Extrait du document -
-------

Par une ordonnance du 20 avril 2024, le juge du référé-liberté du Tribunal administratif de La Réunion a estimé que le droit de chacun de vivre dans un environnement équilibré inclut la préservation de la biodiversité (TA de La Réunion, 20 avril 2024, n°2400489). Cette décision est tout aussi intéressante que décevante car d’un côté, elle dessine un peu plus les contours de cette liberté fondamentale, mais de l’autre elle rejette la requête en référé de la demanderesse visant à protéger une espèce animale en danger (le pétrel de Barau). C’est une nouvelle déception s’agissant de l’effectivité de la liberté fondamentale qu’est le droit de chacun de vivre dans un environnement équilibré et respectueux de la santé.

Pour rappel, le Conseil d’État a jugé en septembre 2022 que “le droit de chacun de vivre dans un environnement équilibré et respectueux de la santé” constitue une liberté fondamentale au sens de l’article L.521-2 du Code de justice administrative (CE, 20 septembre 2022, n°451129, publié au Lebon). Selon cette disposition, saisi d’une demande en ce sens justifiée par l’urgence, le juge des référés peut ordonner toutes mesures nécessaires à la sauvegarde d’une liberté fondamentale à laquelle une personne morale de droit public ou un organisme de droit privé chargé de la gestion d’un service public aurait porté, dans l’exercice d’un de ses pouvoirs, une atteinte grave et manifestement illégale. Le juge des référés se prononce alors dans un délai de quarante-huit heures. La décision susvisée du Conseil d’Etat a fait naître beaucoup d’espoir notamment aux défenseurs de l’environnement qui y voyaient là un immense progrès judiciaire à saluer. Toutefois, de nombreux professionnels du droit – dont je fais partie – craignaient que cette nouvelle liberté fondamentale manque d’effectivité. La décision ici commentée en est la preuve. En effet, si la voie du référé-liberté est désormais ouverte à la protection de l’environnement, le succès de cette procédure est très aléatoire compte tenu des conditions strictes et cumulatives posées par l’article L.521-2 du Code de justice administrative.

-------

Données fournies -
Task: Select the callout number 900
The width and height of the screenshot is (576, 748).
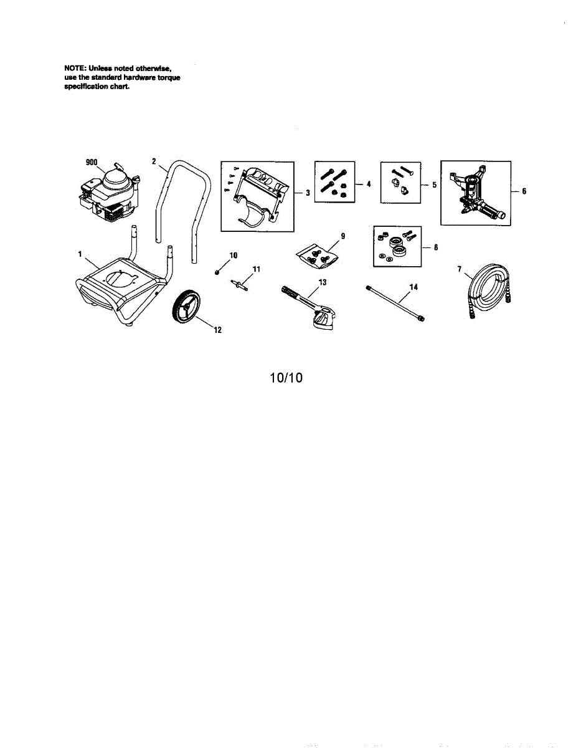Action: click(x=92, y=162)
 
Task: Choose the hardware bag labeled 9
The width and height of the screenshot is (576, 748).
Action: click(x=317, y=256)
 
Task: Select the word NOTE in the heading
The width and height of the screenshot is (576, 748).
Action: click(x=75, y=67)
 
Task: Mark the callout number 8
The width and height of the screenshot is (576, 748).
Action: click(x=435, y=247)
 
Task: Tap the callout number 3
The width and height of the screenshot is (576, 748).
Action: click(x=308, y=193)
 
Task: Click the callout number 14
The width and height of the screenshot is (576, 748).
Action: click(x=413, y=287)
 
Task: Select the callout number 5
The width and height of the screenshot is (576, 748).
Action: click(x=434, y=185)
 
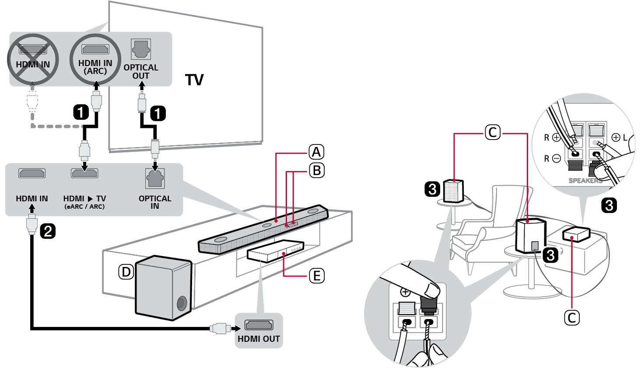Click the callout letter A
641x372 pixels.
[x=316, y=152]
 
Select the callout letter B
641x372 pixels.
[x=317, y=170]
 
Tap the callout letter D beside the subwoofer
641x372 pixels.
[x=126, y=272]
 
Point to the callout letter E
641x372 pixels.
[x=316, y=276]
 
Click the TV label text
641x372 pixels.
[x=194, y=80]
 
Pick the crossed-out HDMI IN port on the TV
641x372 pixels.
[x=33, y=49]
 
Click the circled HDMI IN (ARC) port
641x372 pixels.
[x=95, y=49]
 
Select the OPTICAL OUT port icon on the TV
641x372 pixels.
[x=141, y=49]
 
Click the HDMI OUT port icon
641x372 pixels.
[x=259, y=325]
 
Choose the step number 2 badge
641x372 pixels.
[x=48, y=231]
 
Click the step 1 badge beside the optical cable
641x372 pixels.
[x=158, y=113]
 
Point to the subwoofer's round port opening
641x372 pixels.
[x=182, y=303]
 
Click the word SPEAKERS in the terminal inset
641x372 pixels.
[x=585, y=180]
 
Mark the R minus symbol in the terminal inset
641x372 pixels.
[x=556, y=158]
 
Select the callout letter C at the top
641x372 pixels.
[x=493, y=132]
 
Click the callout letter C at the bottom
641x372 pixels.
[x=572, y=317]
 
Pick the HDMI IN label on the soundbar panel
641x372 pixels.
[x=32, y=199]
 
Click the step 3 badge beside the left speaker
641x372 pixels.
[x=432, y=189]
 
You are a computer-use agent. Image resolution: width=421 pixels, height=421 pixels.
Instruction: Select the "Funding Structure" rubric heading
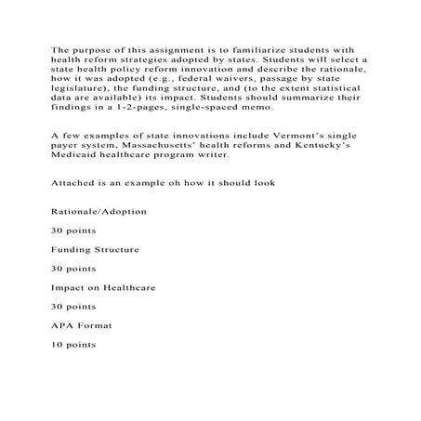click(96, 250)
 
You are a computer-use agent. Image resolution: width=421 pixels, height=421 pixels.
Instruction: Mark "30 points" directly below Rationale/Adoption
click(72, 230)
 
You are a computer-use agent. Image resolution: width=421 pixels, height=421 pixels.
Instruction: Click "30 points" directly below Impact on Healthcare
click(72, 307)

-------

À faire -
**a.** Recopiez mot pour mot le passage de l'extrait sur le référé-liberté qui va de « Par une ordonnance » jusqu'à « de la santé. ».
**b.** Répondez aux questions suivantes sur l'extrait sur le référé-liberté :
(i) Quelle espèce animale en danger la requête de la demanderesse visait-elle à protéger ?
(ii) À quelle date le Conseil d'État a-t-il jugé que le droit de chacun de vivre dans un environnement équilibré et respectueux de la santé constitue une liberté fondamentale ?
(iii) Dans quel délai le juge des référés se prononce-t-il ?
**c.** Poursuivez l'extrait sur le référé-liberté après sa dernière phrase.

Corrigés -
**a.**
Par une ordonnance du 20 avril 2024, le juge du référé-liberté du Tribunal administratif de La Réunion a estimé que le droit de chacun de vivre dans un environnement équilibré inclut la préservation de la biodiversité (TA de La Réunion, 20 avril 2024, n°2400489). Cette décision est tout aussi intéressante que décevante car d’un côté, elle dessine un peu plus les contours de cette liberté fondamentale, mais de l’autre elle rejette la requête en référé de la demanderesse visant à protéger une espèce animale en danger (le pétrel de Barau). C’est une nouvelle déception s’agissant de l’effectivité de la liberté fondamentale qu’est le droit de chacun de vivre dans un environnement équilibré et respectueux de la santé.

**b.**
(i) Le pétrel de Barau.
(ii) Le 20 septembre 2022.
(iii) Dans un délai de quarante-huit heures.

**c.**
C’est en ce moment la période de l’envol des jeunes pétrels de Barau. D’ordinaire guidés par la lune et les étoiles, les oiseaux se retrouvent aujourd’hui déboussolés par les éclairages urbains. La vue des petits pétrels n’étant pas encore totalement développée, ils se trompent et s’échouent au sol. Or, un oiseau pétrel qui se retrouve au sol n’a pas de possibilité de redécoller de lui-même. Cette espèce, le pétrel de Barau figure sur la liste rouge « espèce en danger » établie par l’Union internationale pour la conservation de la nature (UICN). Cet oiseau marin revient sur l’île de La Réunion une fois par an pour se reproduire dans des colonies situées pour la plupart sur le Piton des Neiges et le Grand Bénare. La période d’envol vers l’océan des jeunes pétrels de Barau intervient au cours du mois d’avril. Récemment, 281 pétrels de Barau se sont échoués (dans la nuit du dimanche au lundi 15 avril 2024) sur Cilaos, commune réunionnaise.

Dans l’affaire ici commentée, la société d’études ornithologiques de La Réunion (SEOR) a saisi d’un référé-liberté le TA de La Réunion afin qu’il enjoigne à la commune de Cilaos d’éteindre totalement son éclairage public durant la période d’envol des pétrels de Barau. Cette requête a néanmoins été rejetée même si le juge administratif a reconnu que le droit de chacun de vivre dans un environnement équilibré inclut la préservation de la biodiversité.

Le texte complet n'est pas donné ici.